E mais fascinada fiquei ao ver que você é Dr. em Zoologia. Estou iniciando o meu projeto de mestrado também nessa área.

Bem, preciso ir agora iniciar minha pesquisa. hehe Mas garanto que virei mais vezes me deleitar com seus textos.

Encantada,
Maria Clara

Waltécio disse...

Olá Maria Clara,

Eu fico envaidecido com suas palavras e pelo tempo que você ficou aqui por essas linhas.

Também estou muito feliz que você esteja ingressando no mestrado, dando continuidade à sua formação. Acabei de escrever no epílogo dessa série (Diálogos) que profissionais qualificados como você são difíceis de se obter e deveriam ser o componente estratégico central para o desenvolvimento do Brasil.

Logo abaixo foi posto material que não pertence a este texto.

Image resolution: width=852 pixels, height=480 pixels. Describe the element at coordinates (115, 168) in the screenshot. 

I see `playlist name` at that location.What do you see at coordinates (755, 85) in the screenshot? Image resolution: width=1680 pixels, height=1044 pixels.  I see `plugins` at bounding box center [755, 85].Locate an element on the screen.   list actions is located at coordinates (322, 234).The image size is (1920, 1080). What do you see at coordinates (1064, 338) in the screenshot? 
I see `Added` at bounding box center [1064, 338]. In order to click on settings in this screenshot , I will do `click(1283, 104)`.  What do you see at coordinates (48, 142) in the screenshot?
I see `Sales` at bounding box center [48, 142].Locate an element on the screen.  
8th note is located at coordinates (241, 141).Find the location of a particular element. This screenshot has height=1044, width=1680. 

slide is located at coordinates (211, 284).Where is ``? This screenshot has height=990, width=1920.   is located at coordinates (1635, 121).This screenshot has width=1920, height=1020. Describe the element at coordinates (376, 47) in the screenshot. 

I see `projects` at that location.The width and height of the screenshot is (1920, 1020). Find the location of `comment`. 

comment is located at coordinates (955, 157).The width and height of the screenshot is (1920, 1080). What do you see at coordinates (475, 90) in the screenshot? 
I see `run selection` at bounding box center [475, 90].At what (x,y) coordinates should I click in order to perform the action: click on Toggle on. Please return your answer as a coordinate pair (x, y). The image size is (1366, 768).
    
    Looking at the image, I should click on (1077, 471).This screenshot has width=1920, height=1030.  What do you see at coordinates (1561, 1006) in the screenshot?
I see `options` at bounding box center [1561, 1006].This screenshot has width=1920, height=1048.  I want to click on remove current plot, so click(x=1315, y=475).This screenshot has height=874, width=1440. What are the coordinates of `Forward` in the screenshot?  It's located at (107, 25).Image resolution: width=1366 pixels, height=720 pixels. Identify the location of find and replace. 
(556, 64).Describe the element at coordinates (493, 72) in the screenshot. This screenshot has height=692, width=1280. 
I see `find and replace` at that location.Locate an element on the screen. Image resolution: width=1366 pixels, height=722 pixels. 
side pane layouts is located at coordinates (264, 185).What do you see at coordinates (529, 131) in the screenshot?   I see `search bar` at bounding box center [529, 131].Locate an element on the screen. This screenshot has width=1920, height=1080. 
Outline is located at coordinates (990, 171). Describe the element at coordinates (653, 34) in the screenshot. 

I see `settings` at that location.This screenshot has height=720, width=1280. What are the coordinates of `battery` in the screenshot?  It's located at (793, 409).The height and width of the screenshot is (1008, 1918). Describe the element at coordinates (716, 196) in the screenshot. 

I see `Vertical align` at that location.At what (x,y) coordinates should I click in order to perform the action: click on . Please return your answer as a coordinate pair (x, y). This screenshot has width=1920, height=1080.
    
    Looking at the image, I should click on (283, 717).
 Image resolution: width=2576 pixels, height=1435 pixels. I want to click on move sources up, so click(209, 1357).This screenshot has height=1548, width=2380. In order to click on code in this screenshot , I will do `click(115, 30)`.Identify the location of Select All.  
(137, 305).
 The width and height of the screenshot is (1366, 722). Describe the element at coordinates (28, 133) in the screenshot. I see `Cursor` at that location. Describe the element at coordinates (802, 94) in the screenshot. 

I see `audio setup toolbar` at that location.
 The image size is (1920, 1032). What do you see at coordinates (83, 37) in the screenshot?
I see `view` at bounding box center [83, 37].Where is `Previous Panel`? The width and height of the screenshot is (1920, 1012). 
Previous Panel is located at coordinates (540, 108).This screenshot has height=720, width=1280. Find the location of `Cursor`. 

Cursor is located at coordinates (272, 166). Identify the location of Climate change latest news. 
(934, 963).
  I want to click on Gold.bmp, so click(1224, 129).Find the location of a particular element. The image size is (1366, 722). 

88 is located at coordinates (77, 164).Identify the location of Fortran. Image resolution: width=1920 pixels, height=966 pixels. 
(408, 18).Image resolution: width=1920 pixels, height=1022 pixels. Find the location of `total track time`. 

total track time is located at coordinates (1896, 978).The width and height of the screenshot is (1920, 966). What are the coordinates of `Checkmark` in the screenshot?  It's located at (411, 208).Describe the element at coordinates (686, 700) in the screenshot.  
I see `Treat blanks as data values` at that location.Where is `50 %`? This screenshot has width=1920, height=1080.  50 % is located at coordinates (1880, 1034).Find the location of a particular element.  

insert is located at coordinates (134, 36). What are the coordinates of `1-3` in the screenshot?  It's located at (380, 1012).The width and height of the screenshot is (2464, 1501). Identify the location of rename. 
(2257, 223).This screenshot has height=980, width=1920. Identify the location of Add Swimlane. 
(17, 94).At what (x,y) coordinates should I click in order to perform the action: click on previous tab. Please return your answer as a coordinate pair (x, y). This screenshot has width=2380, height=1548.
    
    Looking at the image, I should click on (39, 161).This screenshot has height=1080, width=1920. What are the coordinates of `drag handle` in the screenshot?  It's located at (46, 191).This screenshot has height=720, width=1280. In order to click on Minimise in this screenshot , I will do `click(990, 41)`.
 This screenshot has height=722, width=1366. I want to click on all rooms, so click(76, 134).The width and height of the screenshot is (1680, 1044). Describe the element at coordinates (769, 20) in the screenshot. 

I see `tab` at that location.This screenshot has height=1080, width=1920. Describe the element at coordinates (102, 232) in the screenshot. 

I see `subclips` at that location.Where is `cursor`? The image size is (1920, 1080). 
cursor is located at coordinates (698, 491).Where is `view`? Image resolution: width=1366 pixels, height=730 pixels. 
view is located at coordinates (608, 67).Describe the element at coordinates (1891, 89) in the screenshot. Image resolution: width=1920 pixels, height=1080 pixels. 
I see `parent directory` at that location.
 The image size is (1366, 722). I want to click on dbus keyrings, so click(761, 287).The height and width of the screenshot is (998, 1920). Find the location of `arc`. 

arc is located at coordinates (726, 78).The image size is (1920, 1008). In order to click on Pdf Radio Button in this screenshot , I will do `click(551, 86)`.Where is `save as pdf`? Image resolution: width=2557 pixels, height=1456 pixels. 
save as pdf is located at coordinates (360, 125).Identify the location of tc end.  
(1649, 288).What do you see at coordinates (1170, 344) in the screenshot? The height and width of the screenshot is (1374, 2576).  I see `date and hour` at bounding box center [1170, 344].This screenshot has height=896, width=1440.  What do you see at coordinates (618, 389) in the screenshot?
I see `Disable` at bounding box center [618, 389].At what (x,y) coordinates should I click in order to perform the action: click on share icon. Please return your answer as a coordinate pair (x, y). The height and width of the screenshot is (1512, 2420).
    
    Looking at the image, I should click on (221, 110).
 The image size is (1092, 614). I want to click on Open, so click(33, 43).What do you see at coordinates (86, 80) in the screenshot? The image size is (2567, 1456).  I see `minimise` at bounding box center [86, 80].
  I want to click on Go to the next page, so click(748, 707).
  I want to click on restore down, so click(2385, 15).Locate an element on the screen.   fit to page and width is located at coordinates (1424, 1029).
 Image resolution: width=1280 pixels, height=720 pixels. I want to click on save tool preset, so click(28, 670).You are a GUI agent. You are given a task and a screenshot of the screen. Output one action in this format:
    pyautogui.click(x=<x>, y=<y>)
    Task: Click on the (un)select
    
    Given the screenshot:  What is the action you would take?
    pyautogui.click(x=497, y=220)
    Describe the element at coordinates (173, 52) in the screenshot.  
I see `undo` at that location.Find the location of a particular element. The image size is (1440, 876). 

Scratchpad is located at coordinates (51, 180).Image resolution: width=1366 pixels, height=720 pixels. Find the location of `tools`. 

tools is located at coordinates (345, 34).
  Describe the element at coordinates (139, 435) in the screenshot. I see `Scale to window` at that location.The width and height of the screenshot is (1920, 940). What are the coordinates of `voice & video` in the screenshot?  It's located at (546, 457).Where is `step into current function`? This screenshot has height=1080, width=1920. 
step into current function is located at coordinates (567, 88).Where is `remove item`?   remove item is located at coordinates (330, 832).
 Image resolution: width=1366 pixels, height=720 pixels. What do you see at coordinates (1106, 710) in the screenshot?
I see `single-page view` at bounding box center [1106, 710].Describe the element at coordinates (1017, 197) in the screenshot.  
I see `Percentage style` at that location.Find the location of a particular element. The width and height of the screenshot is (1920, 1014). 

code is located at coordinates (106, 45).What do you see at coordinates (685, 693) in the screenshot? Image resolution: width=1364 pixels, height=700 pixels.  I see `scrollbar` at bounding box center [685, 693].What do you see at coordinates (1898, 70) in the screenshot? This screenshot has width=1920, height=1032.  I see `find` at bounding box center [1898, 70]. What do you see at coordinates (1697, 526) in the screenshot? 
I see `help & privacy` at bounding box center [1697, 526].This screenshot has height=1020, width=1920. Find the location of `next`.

Desejo sucesso em seu projeto,muitas publicações e, claro, quem sabe te encontre em um dos Congressos da vida... Certamente travaremos um ótimo Diálogo!

Até lá, espero sempre te "ler" por aqui!!!

Um grande abraço e uma ótima semana para você!!!

W.

Anônimo disse...

"Profissionais qualificados como você"

Que é isso, Doutor! Estou tentando me aproximar da vida acadêmica e apaixonei-me pelo blog exatamente pelo conteúdo. Aprendi aqui sobre o cotidiano acadêmico muito mais do que aprendi nos meus quatro anos e meio de graduação.

Deverias escrever um livro voltado para acadêmicos. A sua visão ajudaria a abrir olhos e mentes.

Gostaria de ter descoberto antes o Macaco Alfa e ter, como seus alunos e bolsistas, o privilégio de seus Diálogos, que "ao vivo" devem ser irresistíveis.

Certamente me terá por aqui! Se não comentando, lendo (devorando) tudo!
Grande abraço!

Maria Clara

Getulius disse...

Waltécio. Infelizmente não tenho dedicado muito tempo às leituras, incluindo o blog. Abandonei os meus há meses. Ficou muito bom o diálogo com essa milena. Foi uma leitura interessante.

Waltécio disse...

Esse diálogo foi feito inspirado nos velhos tempos de leitura e sonhos das histórias de Kafka.

Obrigado Getúlio, por ter me emprestado cada um desses livros [1989-1993]!!!